Friday, December 8, 2017


by Christopher R. Greenwood
and Spiritual Atrophy

“One Lord, one faith, one baptism,” (Ephesians 4: 5)

     When my oldest daughter, Casey, was getting ready to be baptized in the fall of 2003, my family and I had the opportunity to attend a picnic luncheon for LDS Humanitarian Center employees as an expression of gratitude from the Sr. management for all of our hard work we had done for the year.  I remember that it had been a pretty rough year for natural disasters around the world, which had kept us pretty busy sending out Hygiene kits, Neonatal resuscitation kits for newborns, School kits and other humanitarian aid.  There was an enormous earthquake in Algeria that required much assistance, as well as a devastating heat wave in France that had attributed to thousands of deaths and crippled the country at the time. 
     Upon arriving at the picnic spot, I introduced my family to the manager of the Humanitarian Center, Bill Reynolds.
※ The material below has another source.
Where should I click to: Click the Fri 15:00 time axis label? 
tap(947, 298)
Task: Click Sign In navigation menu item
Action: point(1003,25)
When introducing my daughter Casey to him and his wife, Bonita, I quickly volunteered that Casey was soon to be baptized.  I remember while Bill was shaking her hand, he looked her in the eye and asked “Are you sure you want to be baptized?”  I remember some momentary anxiety over the question and worried how Casey would respond, but her innocent response not only surprised me, but made me quite proud.  Without any hesitation, she looked right back at Bill and said “Of course…..don’t’ you think it’s the right thing to do?”  I remember Bill standing straight up, smiling, and looking over at Tami and I and saying “you raised her right…!”
     Although the desire to be baptized is one thing, it is another to fully understand the commitment involved and the covenant we make at baptism. When it comes to gospel principles, I have always used the “crawl, walk, run” methodology of teaching that I learned from my own parents, who learned it from their parents. For example, taking your children to see their friends and neighbors get baptized into The Church of Jesus Christ of Latter-day Saints is a wonderful teaching opportunity. It generates gospel oriented questions from them and offers a perfect time for parents to conduct personal interviews with their children to address those questions. It also is a good opportunity to teach them by the Spirit in their own language and understanding.